Details
-
Bug
-
Status: Resolved
-
Major
-
Resolution: Fixed
-
None
Description
If work preserving recover is enabled the NM will not start up if the state store does not initialise. However if the state store becomes unavailable after that for any reason the NM will not go unhealthy.

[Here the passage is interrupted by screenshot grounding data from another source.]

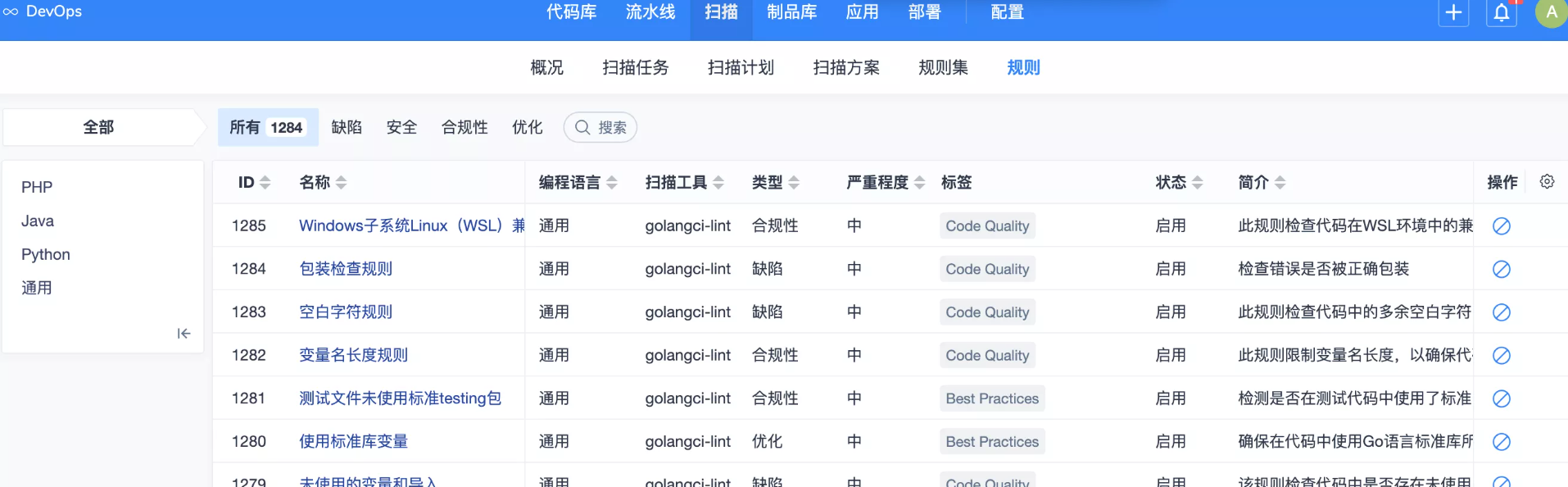Sort by 扫描工具 column
1568x487 pixels.
(x=718, y=183)
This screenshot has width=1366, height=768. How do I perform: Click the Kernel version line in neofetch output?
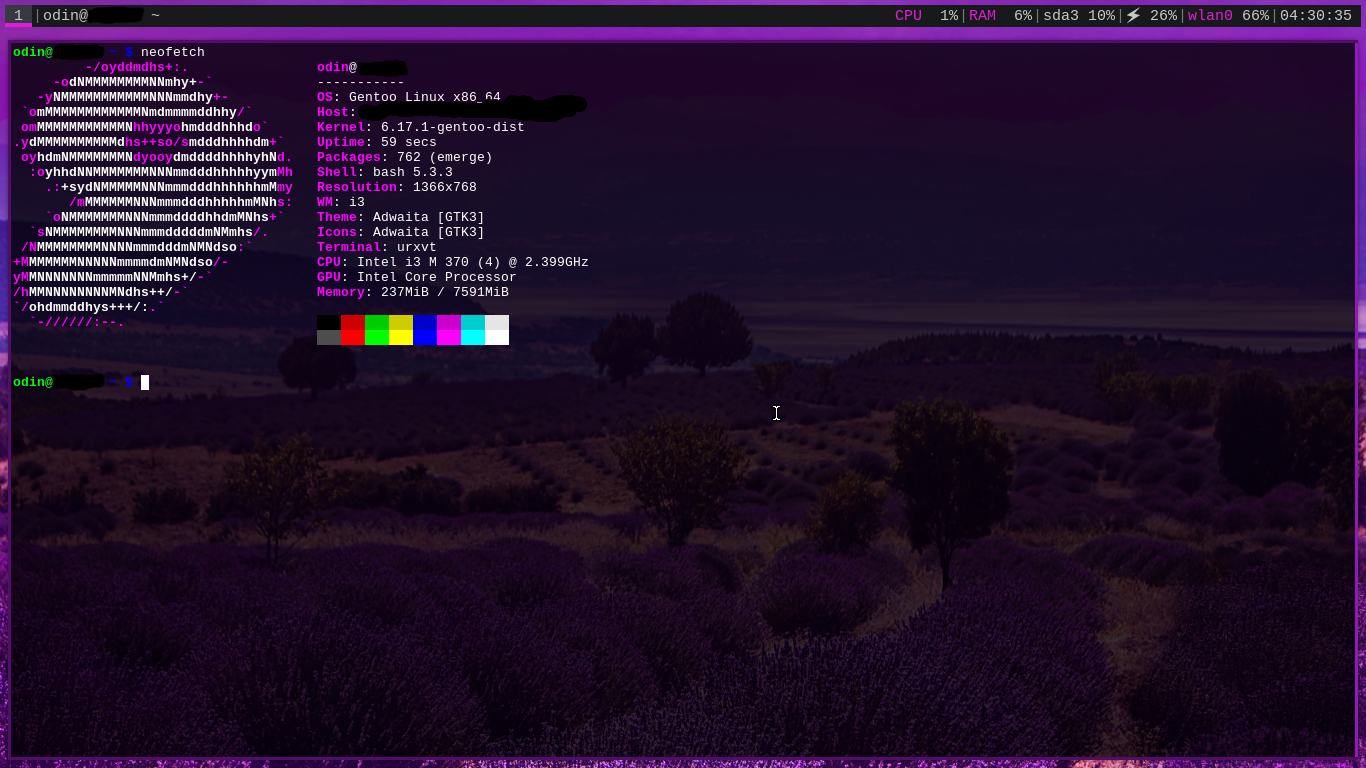(x=420, y=127)
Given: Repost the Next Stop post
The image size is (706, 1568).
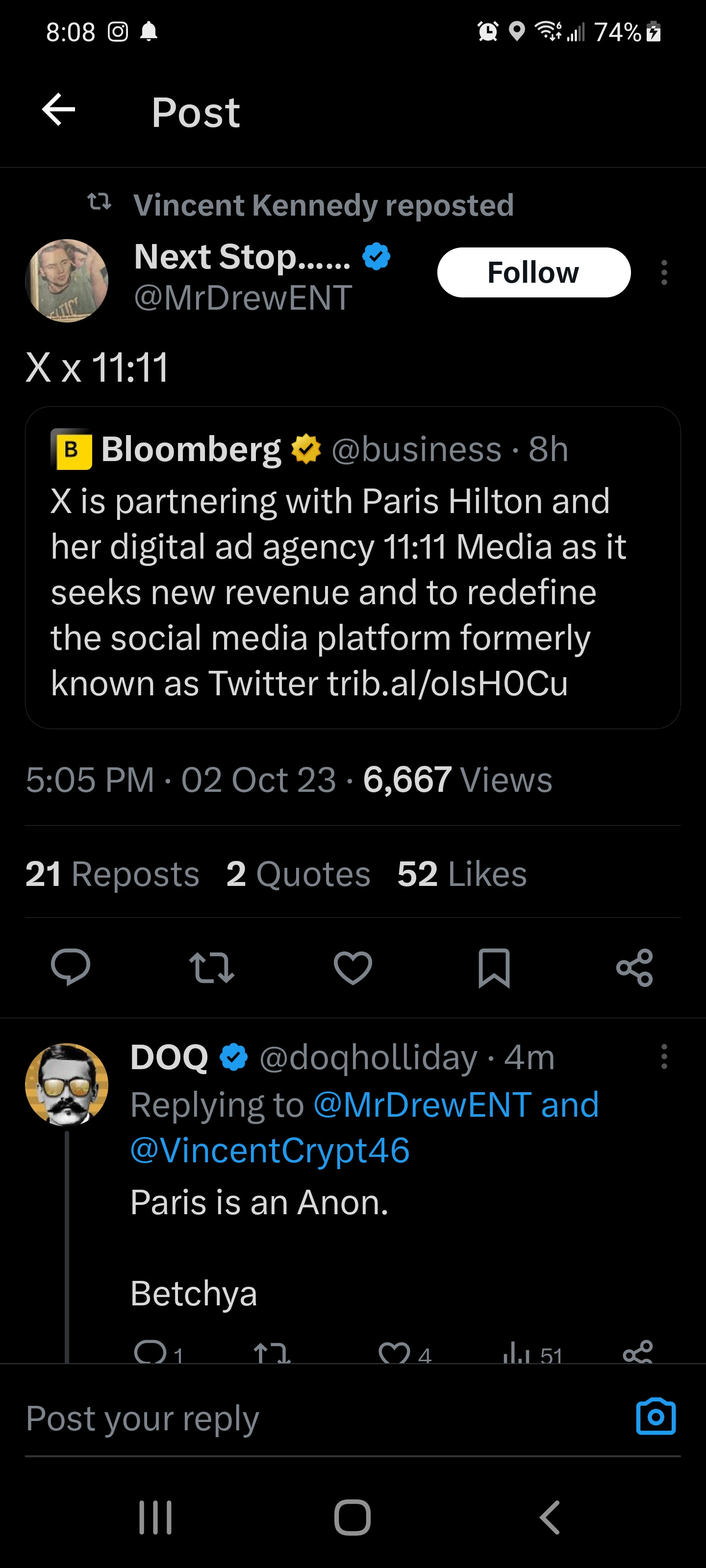Looking at the screenshot, I should 211,967.

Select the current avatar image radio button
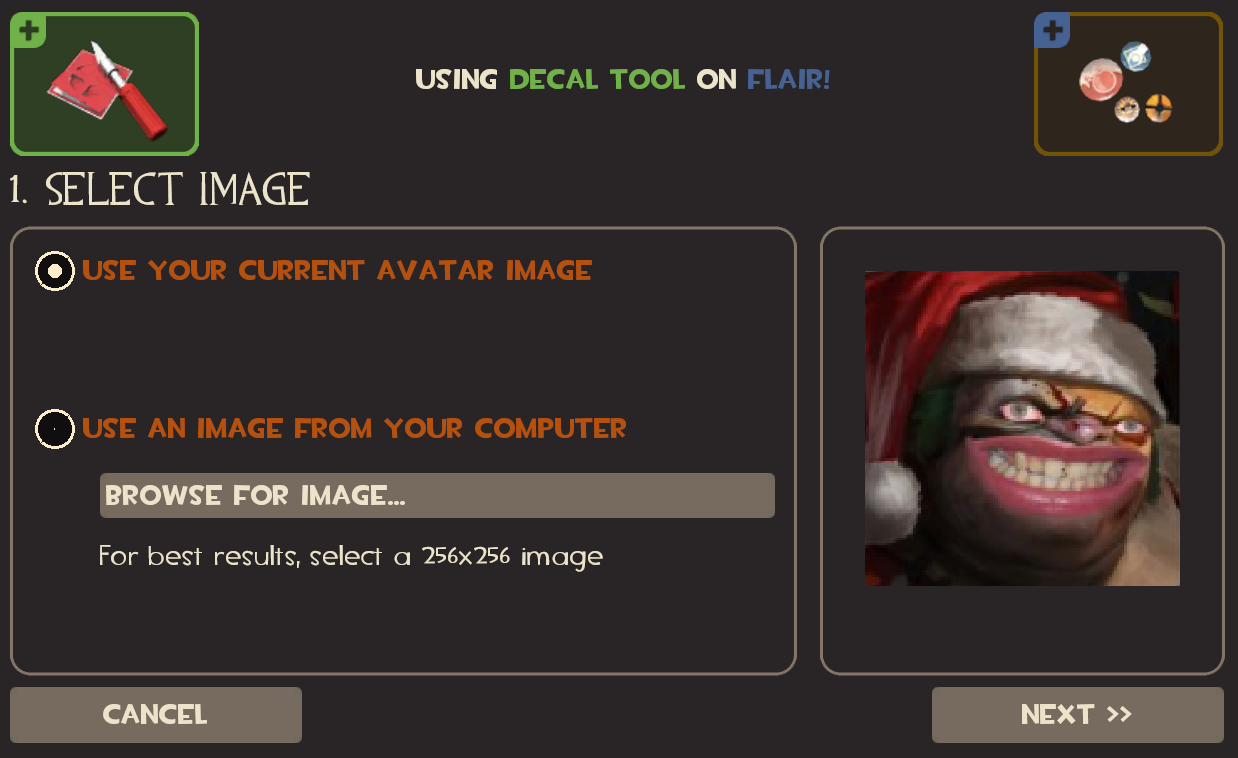coord(55,270)
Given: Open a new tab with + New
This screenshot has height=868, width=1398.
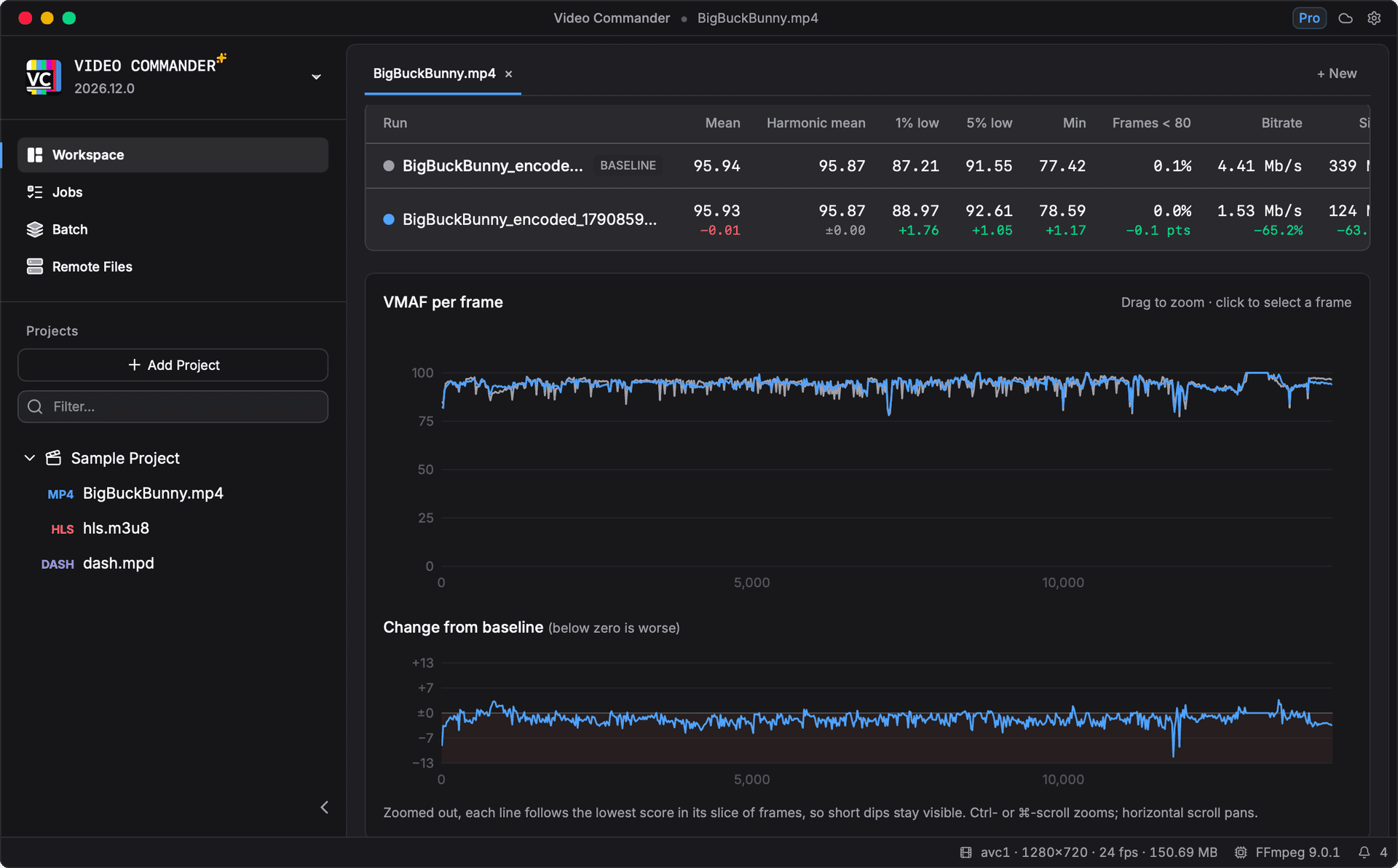Looking at the screenshot, I should pos(1337,74).
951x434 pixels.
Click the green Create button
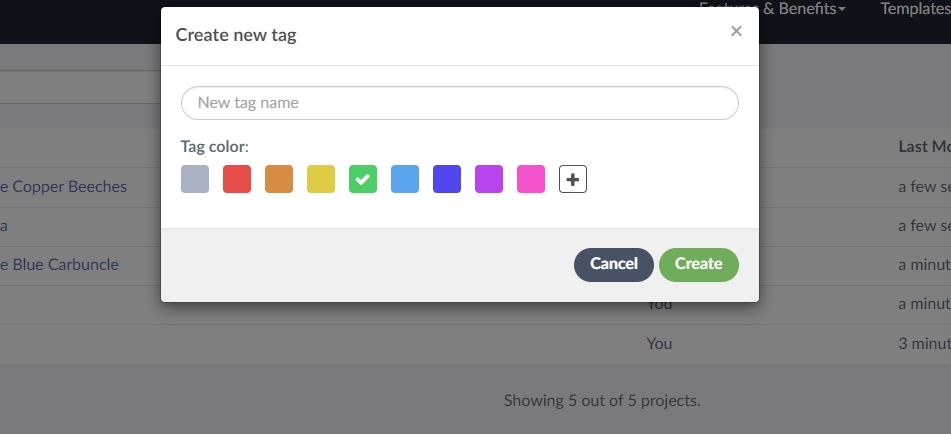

Since the state store is not available new containers can not be started any more and the NM should become unhealthy:
AMLauncher: Error launching appattempt_1508806289867_268617_000001. Got exception: org.apache.hadoop.yarn.exceptions.YarnException: java.io.IOException: org.iq80.leveldb.DBException: IO error: /dsk/app/var/lib/hadoop-yarn/yarn-nm-recovery/yarn-nm-state/028269.log: Read-only file system at o.a.h.yarn.ipc.RPCUtil.getRemoteException(RPCUtil.java:38) at o.a.h.y.s.n.cm.ContainerManagerImpl.startContainers(ContainerManagerImpl.java:721) ... Caused by: java.io.IOException: org.iq80.leveldb.DBException: IO error: /dsk/app/var/lib/hadoop-yarn/yarn-nm-recovery/yarn-nm-state/028269.log: Read-only file system at o.a.h.y.s.n.r.NMLeveldbStateStoreService.storeApplication(NMLeveldbStateStoreService.java:374) at o.a.h.y.s.n.cm.ContainerManagerImpl.startContainerInternal(ContainerManagerImpl.java:848) at o.a.h.y.s.n.cm.ContainerManagerImpl.startContainers(ContainerManagerImpl.java:712)